[Start of Attachment]

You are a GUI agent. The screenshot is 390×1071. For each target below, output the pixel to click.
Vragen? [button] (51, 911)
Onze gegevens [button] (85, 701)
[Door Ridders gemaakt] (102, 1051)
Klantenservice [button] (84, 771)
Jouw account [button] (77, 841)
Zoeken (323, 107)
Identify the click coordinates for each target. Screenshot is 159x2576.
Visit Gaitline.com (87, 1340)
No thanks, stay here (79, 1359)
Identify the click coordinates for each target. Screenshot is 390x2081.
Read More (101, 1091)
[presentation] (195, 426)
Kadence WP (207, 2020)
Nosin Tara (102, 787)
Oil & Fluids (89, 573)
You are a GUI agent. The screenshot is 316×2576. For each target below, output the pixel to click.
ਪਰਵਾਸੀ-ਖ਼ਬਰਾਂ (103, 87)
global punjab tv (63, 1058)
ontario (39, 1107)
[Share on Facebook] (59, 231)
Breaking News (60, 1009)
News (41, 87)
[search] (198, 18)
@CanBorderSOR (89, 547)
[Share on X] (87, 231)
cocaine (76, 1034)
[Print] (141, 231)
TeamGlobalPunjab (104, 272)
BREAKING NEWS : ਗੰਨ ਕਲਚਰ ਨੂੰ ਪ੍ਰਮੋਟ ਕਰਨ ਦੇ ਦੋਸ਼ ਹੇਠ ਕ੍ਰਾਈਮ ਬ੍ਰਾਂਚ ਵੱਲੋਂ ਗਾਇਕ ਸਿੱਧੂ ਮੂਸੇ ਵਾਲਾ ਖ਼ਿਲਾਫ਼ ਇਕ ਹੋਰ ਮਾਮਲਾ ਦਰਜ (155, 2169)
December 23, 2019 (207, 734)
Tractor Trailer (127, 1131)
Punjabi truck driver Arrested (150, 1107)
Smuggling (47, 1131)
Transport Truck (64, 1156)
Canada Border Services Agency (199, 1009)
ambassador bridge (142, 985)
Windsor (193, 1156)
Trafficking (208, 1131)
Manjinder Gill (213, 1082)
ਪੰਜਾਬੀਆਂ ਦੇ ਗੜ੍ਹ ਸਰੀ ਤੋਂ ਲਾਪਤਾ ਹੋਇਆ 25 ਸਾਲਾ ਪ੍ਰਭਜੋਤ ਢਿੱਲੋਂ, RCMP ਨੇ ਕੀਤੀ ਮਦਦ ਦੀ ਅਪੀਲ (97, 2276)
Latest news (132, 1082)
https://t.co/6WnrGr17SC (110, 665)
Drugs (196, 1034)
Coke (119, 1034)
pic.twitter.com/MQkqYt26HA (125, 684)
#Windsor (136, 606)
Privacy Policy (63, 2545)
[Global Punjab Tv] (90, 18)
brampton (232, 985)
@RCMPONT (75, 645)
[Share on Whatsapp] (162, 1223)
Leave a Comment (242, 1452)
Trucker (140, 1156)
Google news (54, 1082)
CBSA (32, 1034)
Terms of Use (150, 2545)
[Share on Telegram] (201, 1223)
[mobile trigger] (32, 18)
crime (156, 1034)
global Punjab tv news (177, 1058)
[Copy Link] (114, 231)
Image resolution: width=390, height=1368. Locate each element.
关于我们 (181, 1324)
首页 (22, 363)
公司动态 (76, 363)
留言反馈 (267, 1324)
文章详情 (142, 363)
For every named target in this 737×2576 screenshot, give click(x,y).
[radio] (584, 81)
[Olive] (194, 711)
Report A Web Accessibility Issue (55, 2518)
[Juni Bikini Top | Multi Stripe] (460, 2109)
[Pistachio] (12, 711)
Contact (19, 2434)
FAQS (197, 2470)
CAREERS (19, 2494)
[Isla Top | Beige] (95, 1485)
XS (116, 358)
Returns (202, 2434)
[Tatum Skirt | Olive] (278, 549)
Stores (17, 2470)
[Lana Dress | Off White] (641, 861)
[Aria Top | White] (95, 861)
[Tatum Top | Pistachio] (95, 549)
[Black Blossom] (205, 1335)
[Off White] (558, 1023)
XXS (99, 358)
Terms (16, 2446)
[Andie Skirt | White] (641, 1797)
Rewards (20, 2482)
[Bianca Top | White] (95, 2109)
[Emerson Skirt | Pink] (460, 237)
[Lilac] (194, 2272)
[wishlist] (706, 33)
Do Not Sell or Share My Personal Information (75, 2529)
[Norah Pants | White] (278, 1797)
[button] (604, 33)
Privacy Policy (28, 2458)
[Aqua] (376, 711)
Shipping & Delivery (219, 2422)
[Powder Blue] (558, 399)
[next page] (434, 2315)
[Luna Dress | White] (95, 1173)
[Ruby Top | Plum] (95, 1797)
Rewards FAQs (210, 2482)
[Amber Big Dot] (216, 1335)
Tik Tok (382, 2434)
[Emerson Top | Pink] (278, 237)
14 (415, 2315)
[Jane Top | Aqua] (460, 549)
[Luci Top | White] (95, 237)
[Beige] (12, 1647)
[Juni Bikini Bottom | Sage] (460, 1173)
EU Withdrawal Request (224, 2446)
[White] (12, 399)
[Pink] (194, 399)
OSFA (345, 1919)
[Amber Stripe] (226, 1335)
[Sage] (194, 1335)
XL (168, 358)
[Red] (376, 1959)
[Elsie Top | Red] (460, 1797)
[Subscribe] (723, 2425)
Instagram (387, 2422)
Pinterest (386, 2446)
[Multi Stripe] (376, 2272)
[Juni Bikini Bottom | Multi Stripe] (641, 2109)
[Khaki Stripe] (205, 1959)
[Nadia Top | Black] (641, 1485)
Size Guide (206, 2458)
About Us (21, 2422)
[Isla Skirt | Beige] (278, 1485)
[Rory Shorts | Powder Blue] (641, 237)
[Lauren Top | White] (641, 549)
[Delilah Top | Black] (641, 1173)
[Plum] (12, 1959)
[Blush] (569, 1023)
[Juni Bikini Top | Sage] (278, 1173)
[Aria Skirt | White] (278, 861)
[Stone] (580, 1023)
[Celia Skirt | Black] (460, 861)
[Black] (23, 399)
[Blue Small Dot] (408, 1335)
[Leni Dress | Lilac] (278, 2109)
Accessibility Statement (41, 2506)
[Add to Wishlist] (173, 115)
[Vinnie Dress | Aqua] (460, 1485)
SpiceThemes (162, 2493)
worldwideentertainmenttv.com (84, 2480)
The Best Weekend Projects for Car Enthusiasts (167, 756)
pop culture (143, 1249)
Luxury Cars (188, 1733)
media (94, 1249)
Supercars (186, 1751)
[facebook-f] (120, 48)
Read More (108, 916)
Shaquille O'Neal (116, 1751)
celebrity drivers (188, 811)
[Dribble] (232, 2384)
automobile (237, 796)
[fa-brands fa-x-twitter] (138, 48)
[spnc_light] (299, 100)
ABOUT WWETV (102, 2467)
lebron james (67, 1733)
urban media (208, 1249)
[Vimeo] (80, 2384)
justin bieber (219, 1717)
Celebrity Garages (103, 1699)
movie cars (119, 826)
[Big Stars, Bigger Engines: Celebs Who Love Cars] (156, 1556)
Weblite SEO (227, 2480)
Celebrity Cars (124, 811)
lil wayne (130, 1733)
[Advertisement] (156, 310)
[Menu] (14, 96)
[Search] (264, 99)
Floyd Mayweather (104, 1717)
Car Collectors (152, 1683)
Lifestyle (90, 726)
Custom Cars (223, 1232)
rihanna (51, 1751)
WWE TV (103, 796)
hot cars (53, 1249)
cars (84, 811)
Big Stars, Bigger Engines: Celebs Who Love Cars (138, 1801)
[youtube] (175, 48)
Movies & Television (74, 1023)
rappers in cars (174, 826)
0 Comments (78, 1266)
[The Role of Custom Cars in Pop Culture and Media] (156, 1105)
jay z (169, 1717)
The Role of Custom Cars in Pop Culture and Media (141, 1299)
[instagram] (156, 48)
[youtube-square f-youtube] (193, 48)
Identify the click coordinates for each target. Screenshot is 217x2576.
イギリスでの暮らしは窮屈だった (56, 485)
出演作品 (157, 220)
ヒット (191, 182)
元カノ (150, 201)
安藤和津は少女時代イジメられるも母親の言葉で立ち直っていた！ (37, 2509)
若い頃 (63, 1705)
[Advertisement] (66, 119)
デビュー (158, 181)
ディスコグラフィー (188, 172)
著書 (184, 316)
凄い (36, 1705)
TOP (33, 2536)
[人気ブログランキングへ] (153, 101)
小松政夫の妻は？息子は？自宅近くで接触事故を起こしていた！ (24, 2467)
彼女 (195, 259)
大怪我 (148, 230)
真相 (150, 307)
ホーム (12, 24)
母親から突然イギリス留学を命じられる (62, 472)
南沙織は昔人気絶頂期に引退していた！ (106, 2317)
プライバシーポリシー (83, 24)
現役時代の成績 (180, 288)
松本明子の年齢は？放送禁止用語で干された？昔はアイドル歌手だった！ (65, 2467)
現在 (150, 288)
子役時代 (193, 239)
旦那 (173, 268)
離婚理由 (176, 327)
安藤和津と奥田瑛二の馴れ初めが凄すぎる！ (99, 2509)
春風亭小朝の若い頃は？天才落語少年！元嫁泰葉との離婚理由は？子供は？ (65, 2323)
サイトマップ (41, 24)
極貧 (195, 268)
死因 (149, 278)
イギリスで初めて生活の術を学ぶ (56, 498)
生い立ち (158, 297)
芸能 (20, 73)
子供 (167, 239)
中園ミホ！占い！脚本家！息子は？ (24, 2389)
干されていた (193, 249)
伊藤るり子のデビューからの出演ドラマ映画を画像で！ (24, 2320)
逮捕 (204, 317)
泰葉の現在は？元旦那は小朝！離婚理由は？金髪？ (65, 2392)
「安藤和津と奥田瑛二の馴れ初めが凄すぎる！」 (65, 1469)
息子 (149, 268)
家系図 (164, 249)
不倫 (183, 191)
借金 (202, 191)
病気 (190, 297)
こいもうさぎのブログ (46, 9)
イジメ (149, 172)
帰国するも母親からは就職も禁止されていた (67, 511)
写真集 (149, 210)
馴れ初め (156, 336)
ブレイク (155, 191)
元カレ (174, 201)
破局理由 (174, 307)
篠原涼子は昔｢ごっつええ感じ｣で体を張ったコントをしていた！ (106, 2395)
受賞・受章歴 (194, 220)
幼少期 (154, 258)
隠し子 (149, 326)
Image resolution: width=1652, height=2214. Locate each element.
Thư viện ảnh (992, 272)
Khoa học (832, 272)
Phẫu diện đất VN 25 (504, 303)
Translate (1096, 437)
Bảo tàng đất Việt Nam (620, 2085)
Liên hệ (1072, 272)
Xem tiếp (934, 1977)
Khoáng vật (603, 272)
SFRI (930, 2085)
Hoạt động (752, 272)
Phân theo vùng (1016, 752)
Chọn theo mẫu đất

[End of Attachment]

◆ Task brief: Some lines above contain the word "Bigger". Copy each of them.

◆ Result:
[Big Stars, Bigger Engines: Celebs Who Love Cars] (156, 1556)
Big Stars, Bigger Engines: Celebs Who Love Cars (138, 1801)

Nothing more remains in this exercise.